═══ Excerpted data

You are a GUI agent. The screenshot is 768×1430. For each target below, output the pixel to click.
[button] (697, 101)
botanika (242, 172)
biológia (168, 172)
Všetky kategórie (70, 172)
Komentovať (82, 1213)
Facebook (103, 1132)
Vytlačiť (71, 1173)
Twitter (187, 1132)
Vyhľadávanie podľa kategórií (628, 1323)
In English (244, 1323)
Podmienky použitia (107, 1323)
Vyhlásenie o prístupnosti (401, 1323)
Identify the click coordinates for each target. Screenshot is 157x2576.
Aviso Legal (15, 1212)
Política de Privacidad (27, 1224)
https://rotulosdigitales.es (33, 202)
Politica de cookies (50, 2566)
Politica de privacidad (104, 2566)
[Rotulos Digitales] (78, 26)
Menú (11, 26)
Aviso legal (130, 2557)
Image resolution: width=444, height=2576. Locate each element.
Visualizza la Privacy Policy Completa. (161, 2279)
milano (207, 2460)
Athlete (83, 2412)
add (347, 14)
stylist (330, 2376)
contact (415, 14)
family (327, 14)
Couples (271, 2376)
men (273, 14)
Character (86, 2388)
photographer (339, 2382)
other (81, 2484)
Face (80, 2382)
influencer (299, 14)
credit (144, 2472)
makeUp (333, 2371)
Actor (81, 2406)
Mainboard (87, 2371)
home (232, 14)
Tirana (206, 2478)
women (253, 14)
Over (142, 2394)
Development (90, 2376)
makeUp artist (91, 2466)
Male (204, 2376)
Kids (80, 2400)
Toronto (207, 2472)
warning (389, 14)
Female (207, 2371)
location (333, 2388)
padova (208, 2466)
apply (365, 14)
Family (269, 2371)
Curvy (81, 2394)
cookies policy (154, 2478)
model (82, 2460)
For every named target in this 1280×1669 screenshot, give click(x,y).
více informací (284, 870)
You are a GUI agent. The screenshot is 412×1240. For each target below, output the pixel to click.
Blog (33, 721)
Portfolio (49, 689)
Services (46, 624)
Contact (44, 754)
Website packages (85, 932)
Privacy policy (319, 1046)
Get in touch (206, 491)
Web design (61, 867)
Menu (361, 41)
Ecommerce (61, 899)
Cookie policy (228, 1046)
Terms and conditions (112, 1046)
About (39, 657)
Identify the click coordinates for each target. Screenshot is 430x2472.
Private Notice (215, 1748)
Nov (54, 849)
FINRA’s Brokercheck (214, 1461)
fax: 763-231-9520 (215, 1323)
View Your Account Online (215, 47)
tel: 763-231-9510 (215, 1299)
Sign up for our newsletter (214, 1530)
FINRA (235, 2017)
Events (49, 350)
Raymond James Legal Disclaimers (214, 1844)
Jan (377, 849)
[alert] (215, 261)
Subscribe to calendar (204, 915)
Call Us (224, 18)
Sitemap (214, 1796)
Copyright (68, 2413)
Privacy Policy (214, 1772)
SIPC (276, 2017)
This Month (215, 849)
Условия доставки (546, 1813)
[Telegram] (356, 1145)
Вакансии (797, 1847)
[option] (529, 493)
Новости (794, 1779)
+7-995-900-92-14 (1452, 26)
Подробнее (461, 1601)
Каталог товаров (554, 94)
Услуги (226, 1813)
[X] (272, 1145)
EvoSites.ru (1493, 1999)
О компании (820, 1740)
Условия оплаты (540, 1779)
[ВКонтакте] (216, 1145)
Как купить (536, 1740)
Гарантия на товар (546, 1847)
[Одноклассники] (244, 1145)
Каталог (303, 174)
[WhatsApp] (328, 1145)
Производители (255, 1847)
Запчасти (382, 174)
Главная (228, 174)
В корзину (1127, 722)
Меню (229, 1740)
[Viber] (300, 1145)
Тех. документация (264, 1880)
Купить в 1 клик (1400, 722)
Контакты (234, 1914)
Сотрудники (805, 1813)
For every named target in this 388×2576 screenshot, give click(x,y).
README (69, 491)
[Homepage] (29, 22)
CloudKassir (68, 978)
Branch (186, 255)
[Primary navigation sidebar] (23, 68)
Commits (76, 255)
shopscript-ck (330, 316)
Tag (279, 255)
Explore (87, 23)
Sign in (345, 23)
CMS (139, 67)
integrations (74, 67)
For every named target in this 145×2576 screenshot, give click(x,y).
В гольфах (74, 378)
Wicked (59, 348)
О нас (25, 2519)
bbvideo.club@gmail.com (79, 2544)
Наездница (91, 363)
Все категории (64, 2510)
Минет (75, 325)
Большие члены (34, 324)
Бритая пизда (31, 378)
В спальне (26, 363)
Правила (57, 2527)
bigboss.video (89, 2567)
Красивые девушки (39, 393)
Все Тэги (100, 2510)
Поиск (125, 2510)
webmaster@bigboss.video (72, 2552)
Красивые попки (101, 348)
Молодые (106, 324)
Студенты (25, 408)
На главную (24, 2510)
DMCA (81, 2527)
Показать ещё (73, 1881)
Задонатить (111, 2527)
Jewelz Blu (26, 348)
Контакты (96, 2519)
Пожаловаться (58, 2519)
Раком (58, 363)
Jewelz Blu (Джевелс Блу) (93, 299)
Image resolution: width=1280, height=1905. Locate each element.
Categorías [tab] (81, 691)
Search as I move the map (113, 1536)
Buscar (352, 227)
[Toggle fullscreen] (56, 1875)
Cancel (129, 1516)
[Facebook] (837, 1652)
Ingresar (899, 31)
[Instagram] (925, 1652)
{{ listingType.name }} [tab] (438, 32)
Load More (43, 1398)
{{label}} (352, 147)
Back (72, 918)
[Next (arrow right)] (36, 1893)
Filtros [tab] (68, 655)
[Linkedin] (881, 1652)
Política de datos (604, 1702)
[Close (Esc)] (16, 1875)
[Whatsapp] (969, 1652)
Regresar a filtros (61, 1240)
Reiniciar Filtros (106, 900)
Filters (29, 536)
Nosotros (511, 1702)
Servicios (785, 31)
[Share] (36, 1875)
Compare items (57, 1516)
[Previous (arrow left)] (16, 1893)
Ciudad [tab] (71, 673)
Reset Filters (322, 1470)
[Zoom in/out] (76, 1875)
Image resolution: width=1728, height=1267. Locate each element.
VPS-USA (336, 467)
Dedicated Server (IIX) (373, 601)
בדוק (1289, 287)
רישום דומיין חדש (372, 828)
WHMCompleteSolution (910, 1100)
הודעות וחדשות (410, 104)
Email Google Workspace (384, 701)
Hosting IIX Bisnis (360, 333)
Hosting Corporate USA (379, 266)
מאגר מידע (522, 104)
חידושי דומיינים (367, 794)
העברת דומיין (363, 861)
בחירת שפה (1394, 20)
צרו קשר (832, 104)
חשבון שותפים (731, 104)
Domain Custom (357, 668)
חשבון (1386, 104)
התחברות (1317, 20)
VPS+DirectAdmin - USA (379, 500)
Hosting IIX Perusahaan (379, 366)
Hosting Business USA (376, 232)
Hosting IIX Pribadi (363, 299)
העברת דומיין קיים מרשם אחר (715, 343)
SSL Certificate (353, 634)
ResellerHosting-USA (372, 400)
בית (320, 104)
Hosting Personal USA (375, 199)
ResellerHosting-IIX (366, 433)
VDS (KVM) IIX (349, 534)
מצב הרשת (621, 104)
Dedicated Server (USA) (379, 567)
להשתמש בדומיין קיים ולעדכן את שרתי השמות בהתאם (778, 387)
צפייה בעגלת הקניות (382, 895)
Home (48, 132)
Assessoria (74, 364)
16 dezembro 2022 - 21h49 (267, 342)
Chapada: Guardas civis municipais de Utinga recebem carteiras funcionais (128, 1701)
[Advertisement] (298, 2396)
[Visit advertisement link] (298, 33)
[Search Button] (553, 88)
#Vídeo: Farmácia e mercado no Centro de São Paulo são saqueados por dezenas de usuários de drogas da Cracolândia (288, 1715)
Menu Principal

══════

Problem to solve> From the first line to the last, copy every record exactly.

Final answer>
You are a GUI agent. The screenshot is 768×1430. For each target below, output the pixel to click.
[button] (697, 101)
botanika (242, 172)
biológia (168, 172)
Všetky kategórie (70, 172)
Komentovať (82, 1213)
Facebook (103, 1132)
Vytlačiť (71, 1173)
Twitter (187, 1132)
Vyhľadávanie podľa kategórií (628, 1323)
In English (244, 1323)
Podmienky použitia (107, 1323)
Vyhlásenie o prístupnosti (401, 1323)
Identify the click coordinates for each target. Screenshot is 157x2576.
Aviso Legal (15, 1212)
Política de Privacidad (27, 1224)
https://rotulosdigitales.es (33, 202)
Politica de cookies (50, 2566)
Politica de privacidad (104, 2566)
[Rotulos Digitales] (78, 26)
Menú (11, 26)
Aviso legal (130, 2557)
Image resolution: width=444, height=2576. Locate each element.
Visualizza la Privacy Policy Completa. (161, 2279)
milano (207, 2460)
Athlete (83, 2412)
add (347, 14)
stylist (330, 2376)
contact (415, 14)
family (327, 14)
Couples (271, 2376)
men (273, 14)
Character (86, 2388)
photographer (339, 2382)
other (81, 2484)
Face (80, 2382)
influencer (299, 14)
credit (144, 2472)
makeUp (333, 2371)
Actor (81, 2406)
Mainboard (87, 2371)
home (232, 14)
Tirana (206, 2478)
women (253, 14)
Over (142, 2394)
Development (90, 2376)
makeUp artist (91, 2466)
Male (204, 2376)
Kids (80, 2400)
Toronto (207, 2472)
warning (389, 14)
Female (207, 2371)
location (333, 2388)
padova (208, 2466)
apply (365, 14)
Family (269, 2371)
Curvy (81, 2394)
cookies policy (154, 2478)
model (82, 2460)
For every named target in this 1280×1669 screenshot, give click(x,y).
více informací (284, 870)
You are a GUI agent. The screenshot is 412×1240. For each target below, output the pixel to click.
Blog (33, 721)
Portfolio (49, 689)
Services (46, 624)
Contact (44, 754)
Website packages (85, 932)
Privacy policy (319, 1046)
Get in touch (206, 491)
Web design (61, 867)
Menu (361, 41)
Ecommerce (61, 899)
Cookie policy (228, 1046)
Terms and conditions (112, 1046)
About (39, 657)
Identify the click coordinates for each target. Screenshot is 430x2472.
Private Notice (215, 1748)
Nov (54, 849)
FINRA’s Brokercheck (214, 1461)
fax: 763-231-9520 (215, 1323)
View Your Account Online (215, 47)
tel: 763-231-9510 (215, 1299)
Sign up for our newsletter (214, 1530)
FINRA (235, 2017)
Events (49, 350)
Raymond James Legal Disclaimers (214, 1844)
Jan (377, 849)
[alert] (215, 261)
Subscribe to calendar (204, 915)
Call Us (224, 18)
Sitemap (214, 1796)
Copyright (68, 2413)
Privacy Policy (214, 1772)
SIPC (276, 2017)
This Month (215, 849)
Условия доставки (546, 1813)
[Telegram] (356, 1145)
Вакансии (797, 1847)
[option] (529, 493)
Новости (794, 1779)
+7-995-900-92-14 (1452, 26)
Подробнее (461, 1601)
Каталог товаров (554, 94)
Услуги (226, 1813)
[X] (272, 1145)
EvoSites.ru (1493, 1999)
О компании (820, 1740)
Условия оплаты (540, 1779)
[ВКонтакте] (216, 1145)
Как купить (536, 1740)
Гарантия на товар (546, 1847)
[Одноклассники] (244, 1145)
Каталог (303, 174)
[WhatsApp] (328, 1145)
Производители (255, 1847)
Запчасти (382, 174)
Главная (228, 174)
В корзину (1127, 722)
Меню (229, 1740)
[Viber] (300, 1145)
Тех. документация (264, 1880)
Купить в 1 клик (1400, 722)
Контакты (234, 1914)
Сотрудники (805, 1813)
For every named target in this 388×2576 screenshot, give click(x,y).
README (69, 491)
[Homepage] (29, 22)
CloudKassir (68, 978)
Branch (186, 255)
[Primary navigation sidebar] (23, 68)
Commits (76, 255)
shopscript-ck (330, 316)
Tag (279, 255)
Explore (87, 23)
Sign in (345, 23)
CMS (139, 67)
integrations (74, 67)
For every named target in this 145×2576 screenshot, give click(x,y).
В гольфах (74, 378)
Wicked (59, 348)
О нас (25, 2519)
bbvideo.club@gmail.com (79, 2544)
Наездница (91, 363)
Все категории (64, 2510)
Минет (75, 325)
Большие члены (34, 324)
Бритая пизда (31, 378)
В спальне (26, 363)
Правила (57, 2527)
bigboss.video (89, 2567)
Красивые девушки (39, 393)
Все Тэги (100, 2510)
Поиск (125, 2510)
webmaster@bigboss.video (72, 2552)
Красивые попки (101, 348)
Молодые (106, 324)
Студенты (25, 408)
На главную (24, 2510)
DMCA (81, 2527)
Показать ещё (73, 1881)
Задонатить (111, 2527)
Jewelz Blu (26, 348)
Контакты (96, 2519)
Пожаловаться (58, 2519)
Раком (58, 363)
Jewelz Blu (Джевелс Блу) (93, 299)
Image resolution: width=1280, height=1905. Locate each element.
Categorías [tab] (81, 691)
Search as I move the map (113, 1536)
Buscar (352, 227)
[Toggle fullscreen] (56, 1875)
Cancel (129, 1516)
[Facebook] (837, 1652)
Ingresar (899, 31)
[Instagram] (925, 1652)
{{ listingType.name }} [tab] (438, 32)
Load More (43, 1398)
{{label}} (352, 147)
Back (72, 918)
[Next (arrow right)] (36, 1893)
Filtros [tab] (68, 655)
[Linkedin] (881, 1652)
Política de datos (604, 1702)
[Close (Esc)] (16, 1875)
[Whatsapp] (969, 1652)
Regresar a filtros (61, 1240)
Reiniciar Filtros (106, 900)
Filters (29, 536)
Nosotros (511, 1702)
Servicios (785, 31)
[Share] (36, 1875)
Compare items (57, 1516)
[Previous (arrow left)] (16, 1893)
Ciudad [tab] (71, 673)
Reset Filters (322, 1470)
[Zoom in/out] (76, 1875)
Image resolution: width=1728, height=1267. Locate each element.
VPS-USA (336, 467)
Dedicated Server (IIX) (373, 601)
בדוק (1289, 287)
רישום דומיין חדש (372, 828)
WHMCompleteSolution (910, 1100)
הודעות וחדשות (410, 104)
Email Google Workspace (384, 701)
Hosting IIX Bisnis (360, 333)
Hosting Corporate USA (379, 266)
מאגר מידע (522, 104)
חידושי דומיינים (367, 794)
העברת דומיין (363, 861)
בחירת שפה (1394, 20)
צרו קשר (832, 104)
חשבון שותפים (731, 104)
Domain Custom (357, 668)
חשבון (1386, 104)
התחברות (1317, 20)
VPS+DirectAdmin - USA (379, 500)
Hosting IIX Perusahaan (379, 366)
Hosting Business USA (376, 232)
Hosting IIX Pribadi (363, 299)
העברת דומיין קיים מרשם אחר (715, 343)
SSL Certificate (353, 634)
ResellerHosting-USA (372, 400)
בית (320, 104)
Hosting Personal USA (375, 199)
ResellerHosting-IIX (366, 433)
VDS (KVM) IIX (349, 534)
מצב הרשת (621, 104)
Dedicated Server (USA) (379, 567)
להשתמש בדומיין קיים ולעדכן את שרתי השמות בהתאם (778, 387)
צפייה בעגלת הקניות (382, 895)
Home (48, 132)
Assessoria (74, 364)
16 dezembro 2022 - 21h49 (267, 342)
Chapada: Guardas civis municipais de Utinga recebem carteiras funcionais (128, 1701)
[Advertisement] (298, 2396)
[Visit advertisement link] (298, 33)
[Search Button] (553, 88)
#Vídeo: Farmácia e mercado no Centro de São Paulo são saqueados por dezenas de usuários de drogas da Cracolândia (288, 1715)
Menu Principal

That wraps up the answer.